They calibrate the 25C rate, but not the temperature-curve.
But to be fair they are sold at less than 50% of the Chronomaster price.

I think that because 99% of HAQ watches spend their off-wrist time in an air-conditioned room something like 

10spy
8 to 38C ambient when 'on the wrist'
15 to 30C ambient 'off the wrist
would ensure that 99% of watches achieved better than 10spy when in use.

My best mechanical watch ( Glashutte Excellence ) came with full details of its rate-test results.
Perhaps the Citizen 010 ( in view of its cost ) should be supplied with this data ?


----------



## gaijin (Oct 29, 2007)

DaveM said:


> I have 2 Longines latest VHP
> They are spot-on at wrist-temperature, but over 8 to 38C they are only just within COSC.


Then they are not HAQ.

I can easily see quartz watches being easily divided into three groups based on the results of the COSC Quartz testing protocol (8 - 38 DegC at 3 temps (8, 23, 38 DegC) over 13 days):

*Group 3*: Does not meet COSC Quartz standard, i.e. >+73 Sec/Year. This group could be referred to as "ordinary" quality quartz movements - not HAQ.

*Group 2*: Meets COSC Quartz standard, but is >+10 Sec/Year. This group could be referred to as "chronometer" quality quartz movements - but still not HAQ.

*Group 1*: Meets COSC Quartz standard, and is within +10 Sec/Year. This group could be referred to as "HAQ" quality quartz movements - definitely HAQ.
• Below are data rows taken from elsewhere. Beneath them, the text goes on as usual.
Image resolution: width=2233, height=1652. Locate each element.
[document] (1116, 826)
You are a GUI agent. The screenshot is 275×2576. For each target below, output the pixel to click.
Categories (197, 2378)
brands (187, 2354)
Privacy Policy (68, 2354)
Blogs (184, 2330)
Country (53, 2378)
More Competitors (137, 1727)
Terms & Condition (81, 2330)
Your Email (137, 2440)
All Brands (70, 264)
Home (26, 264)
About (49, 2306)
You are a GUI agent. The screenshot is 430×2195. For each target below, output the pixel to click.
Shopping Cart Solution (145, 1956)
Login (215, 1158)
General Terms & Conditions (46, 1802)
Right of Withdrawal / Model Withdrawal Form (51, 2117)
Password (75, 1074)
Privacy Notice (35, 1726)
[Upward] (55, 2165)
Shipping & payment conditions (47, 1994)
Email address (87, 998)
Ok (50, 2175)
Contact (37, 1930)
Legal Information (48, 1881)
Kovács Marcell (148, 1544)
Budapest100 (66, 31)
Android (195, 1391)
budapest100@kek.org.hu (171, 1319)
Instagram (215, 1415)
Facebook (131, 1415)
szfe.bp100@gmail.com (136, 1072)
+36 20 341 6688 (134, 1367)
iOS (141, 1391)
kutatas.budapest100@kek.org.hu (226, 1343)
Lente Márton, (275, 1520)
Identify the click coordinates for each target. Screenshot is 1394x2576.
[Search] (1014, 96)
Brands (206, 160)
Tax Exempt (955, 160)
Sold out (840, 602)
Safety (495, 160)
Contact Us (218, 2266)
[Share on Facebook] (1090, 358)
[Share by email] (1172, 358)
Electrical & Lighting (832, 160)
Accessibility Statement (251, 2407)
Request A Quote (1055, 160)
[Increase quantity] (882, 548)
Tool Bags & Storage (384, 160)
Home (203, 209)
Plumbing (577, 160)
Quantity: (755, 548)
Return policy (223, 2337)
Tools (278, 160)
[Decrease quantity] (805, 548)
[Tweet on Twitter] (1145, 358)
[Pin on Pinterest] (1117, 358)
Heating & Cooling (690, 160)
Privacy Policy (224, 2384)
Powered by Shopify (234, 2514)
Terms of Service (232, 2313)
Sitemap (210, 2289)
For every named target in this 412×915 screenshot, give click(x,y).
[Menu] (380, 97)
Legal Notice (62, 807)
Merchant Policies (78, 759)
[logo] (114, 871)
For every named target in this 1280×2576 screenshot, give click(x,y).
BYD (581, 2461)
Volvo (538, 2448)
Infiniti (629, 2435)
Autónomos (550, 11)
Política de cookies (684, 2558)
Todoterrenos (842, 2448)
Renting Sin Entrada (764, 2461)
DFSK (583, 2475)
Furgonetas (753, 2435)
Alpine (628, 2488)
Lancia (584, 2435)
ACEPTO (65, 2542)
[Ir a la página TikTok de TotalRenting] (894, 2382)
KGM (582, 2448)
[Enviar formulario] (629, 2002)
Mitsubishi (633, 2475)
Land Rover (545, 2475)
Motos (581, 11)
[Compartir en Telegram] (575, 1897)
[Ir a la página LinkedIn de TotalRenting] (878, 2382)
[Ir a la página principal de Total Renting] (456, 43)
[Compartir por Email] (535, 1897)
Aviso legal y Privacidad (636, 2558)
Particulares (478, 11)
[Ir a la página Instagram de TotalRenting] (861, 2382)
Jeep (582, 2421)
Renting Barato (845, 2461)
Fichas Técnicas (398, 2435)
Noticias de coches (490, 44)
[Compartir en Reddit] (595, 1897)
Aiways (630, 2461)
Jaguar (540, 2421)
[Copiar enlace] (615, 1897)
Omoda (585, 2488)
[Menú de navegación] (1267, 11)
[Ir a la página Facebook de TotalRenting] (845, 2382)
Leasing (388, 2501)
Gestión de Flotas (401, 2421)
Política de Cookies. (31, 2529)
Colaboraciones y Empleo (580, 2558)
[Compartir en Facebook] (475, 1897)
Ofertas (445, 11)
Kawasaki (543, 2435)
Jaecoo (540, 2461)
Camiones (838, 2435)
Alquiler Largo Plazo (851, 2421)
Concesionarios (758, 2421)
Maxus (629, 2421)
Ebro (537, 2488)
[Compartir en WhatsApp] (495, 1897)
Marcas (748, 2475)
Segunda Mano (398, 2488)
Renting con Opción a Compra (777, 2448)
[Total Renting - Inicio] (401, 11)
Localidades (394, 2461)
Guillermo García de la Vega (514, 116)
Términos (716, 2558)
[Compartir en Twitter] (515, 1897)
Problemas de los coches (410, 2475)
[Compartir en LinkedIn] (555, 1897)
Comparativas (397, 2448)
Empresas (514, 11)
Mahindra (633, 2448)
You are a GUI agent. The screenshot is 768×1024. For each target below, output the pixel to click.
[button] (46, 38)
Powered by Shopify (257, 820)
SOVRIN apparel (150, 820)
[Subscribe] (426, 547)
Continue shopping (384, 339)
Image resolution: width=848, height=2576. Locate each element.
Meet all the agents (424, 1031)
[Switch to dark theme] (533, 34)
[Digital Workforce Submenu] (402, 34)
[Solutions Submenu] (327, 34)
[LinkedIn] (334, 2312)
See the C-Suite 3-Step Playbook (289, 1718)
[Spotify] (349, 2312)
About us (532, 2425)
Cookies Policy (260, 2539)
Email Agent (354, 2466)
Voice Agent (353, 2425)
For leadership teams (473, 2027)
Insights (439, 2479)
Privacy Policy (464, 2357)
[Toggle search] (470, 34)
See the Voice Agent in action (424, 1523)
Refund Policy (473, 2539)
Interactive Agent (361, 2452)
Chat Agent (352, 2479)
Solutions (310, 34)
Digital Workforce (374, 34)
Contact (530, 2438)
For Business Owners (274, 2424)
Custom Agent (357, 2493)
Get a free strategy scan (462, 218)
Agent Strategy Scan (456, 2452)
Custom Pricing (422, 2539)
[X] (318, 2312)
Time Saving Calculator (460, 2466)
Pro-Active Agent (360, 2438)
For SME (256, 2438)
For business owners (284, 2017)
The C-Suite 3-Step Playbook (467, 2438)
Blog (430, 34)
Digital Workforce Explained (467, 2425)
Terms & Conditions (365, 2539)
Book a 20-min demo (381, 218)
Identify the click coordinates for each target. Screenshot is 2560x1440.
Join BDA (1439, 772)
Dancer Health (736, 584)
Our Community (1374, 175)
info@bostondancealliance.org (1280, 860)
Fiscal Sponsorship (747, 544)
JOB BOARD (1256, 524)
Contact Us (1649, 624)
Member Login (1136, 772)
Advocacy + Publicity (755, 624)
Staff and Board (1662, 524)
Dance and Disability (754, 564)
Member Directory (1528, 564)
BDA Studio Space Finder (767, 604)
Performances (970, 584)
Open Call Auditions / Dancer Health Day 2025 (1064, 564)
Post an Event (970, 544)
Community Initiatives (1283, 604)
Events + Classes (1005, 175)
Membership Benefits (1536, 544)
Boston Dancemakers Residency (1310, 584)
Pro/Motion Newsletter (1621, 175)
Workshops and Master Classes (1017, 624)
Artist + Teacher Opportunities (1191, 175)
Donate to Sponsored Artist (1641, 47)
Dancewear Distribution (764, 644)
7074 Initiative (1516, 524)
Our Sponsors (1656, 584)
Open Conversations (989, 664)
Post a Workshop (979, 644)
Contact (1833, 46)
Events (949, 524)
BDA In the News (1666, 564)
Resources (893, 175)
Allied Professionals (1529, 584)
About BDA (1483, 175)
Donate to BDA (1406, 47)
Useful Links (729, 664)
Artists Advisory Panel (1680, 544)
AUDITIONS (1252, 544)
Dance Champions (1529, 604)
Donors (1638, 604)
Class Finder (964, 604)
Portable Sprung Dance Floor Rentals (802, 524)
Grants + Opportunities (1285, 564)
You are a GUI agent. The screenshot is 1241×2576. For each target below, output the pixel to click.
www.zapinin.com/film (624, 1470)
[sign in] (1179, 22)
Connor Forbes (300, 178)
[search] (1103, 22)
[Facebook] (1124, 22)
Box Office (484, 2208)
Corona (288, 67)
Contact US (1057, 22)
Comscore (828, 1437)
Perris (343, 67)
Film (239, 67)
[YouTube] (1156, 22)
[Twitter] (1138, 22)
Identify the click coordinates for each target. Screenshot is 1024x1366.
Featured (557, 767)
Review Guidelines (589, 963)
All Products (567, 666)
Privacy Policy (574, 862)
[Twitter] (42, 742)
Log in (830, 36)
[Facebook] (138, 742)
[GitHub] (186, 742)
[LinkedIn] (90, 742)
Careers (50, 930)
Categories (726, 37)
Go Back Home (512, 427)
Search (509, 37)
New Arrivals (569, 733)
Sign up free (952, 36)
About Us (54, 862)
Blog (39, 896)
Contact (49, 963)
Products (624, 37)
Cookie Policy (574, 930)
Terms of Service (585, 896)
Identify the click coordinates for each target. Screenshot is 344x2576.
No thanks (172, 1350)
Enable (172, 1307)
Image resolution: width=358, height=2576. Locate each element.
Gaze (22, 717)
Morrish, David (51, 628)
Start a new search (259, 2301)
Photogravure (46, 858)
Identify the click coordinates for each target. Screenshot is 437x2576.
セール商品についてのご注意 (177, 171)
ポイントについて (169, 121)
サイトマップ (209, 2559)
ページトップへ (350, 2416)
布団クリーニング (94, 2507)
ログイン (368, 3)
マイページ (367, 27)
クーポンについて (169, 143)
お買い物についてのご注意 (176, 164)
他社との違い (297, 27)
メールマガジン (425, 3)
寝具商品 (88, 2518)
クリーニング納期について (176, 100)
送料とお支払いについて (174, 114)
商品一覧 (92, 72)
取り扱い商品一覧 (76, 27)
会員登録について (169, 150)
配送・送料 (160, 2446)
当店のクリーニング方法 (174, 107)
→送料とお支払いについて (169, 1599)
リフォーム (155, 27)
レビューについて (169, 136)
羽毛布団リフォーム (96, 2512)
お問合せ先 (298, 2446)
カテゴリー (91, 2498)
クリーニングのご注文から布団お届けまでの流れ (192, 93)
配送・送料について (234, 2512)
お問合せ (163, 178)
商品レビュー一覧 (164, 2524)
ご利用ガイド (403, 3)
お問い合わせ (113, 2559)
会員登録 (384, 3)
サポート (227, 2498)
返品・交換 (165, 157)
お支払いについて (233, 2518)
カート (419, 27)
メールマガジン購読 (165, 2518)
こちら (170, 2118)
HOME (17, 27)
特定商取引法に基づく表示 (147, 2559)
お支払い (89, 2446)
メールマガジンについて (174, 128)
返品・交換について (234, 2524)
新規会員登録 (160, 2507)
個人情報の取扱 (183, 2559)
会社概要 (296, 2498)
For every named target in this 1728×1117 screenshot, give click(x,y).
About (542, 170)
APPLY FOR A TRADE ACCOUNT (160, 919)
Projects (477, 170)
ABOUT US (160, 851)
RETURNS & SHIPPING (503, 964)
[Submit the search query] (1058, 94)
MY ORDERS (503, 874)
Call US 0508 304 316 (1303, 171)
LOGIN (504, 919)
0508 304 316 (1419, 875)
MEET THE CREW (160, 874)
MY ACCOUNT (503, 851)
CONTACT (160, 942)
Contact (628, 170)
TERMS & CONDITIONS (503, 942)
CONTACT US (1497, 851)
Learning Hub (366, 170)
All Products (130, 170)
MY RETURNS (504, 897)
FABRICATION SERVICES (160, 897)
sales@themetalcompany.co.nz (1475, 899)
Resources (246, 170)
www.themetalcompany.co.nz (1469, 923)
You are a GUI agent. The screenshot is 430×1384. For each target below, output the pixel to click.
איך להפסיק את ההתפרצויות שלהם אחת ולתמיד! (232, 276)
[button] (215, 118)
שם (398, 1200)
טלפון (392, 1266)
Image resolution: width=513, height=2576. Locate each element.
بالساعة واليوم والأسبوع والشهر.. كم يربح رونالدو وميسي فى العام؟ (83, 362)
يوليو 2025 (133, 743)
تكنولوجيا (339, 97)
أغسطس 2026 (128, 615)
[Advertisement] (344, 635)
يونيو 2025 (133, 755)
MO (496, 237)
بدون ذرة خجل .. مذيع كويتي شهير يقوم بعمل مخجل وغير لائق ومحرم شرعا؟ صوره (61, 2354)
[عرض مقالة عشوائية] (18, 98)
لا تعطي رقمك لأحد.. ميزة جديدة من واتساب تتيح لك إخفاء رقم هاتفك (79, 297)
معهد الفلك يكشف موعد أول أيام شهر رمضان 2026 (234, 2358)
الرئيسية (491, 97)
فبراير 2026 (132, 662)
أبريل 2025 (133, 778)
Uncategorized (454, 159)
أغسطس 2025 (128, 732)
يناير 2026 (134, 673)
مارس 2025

The key to all of this is data. Anyone is free to apply the COSC Quartz test protocol to ANY watch. If a movement has the theoretical technical capability to "test into" Group 1, then by all means test it!

The fascinating aspect of this HAQ forum for me is that one can not simply buy a watch that might be HAQ and claim HAQ status for that watch; but rather must submit that watch to a recognized test protocol and demonstrate performance to Group 1 HAQ standards.

This forum should not be just another WRUW forum where a picture of any "COSC," "Chronometer," "Chronometre," "Chronomaster," Grand Seiko," etc. watch is posted and represented as HAQ - without the test data to back it up, no such HAQ status can be claimed. There should be no automatic acceptance of any watch as HAQ without the appropriate supporting data.

I would thoroughly enjoy the posting by other members of their test results - HAQ or otherwise - with ensuing discussions about how to adjust the movement (if possible) to meet HAQ standards, details of measurement techniques and their various merits or pitfalls, temperature/rate curves, etc.

That would be so much more rewarding than, "Hey! Look at my neat watch!" posts - there are many other forums on WUS to support those.

HTH


----------



## zilch0md (Jan 27, 2014)

I've learned a lot from this thread and those referenced within, and I realize that the temperatures I'm about to share are basically worthless at predicting what others might be able to expect from my two Bulova Precisionists, given that I've not exercised all of the diligence required to take measurements that are universally meaningful, but...

Thanks to the fact that I work from home, as many do, and the fact that I have min/max recording digital thermometers upstairs and down, as well as a reliable history of outdoor min/max temperatures...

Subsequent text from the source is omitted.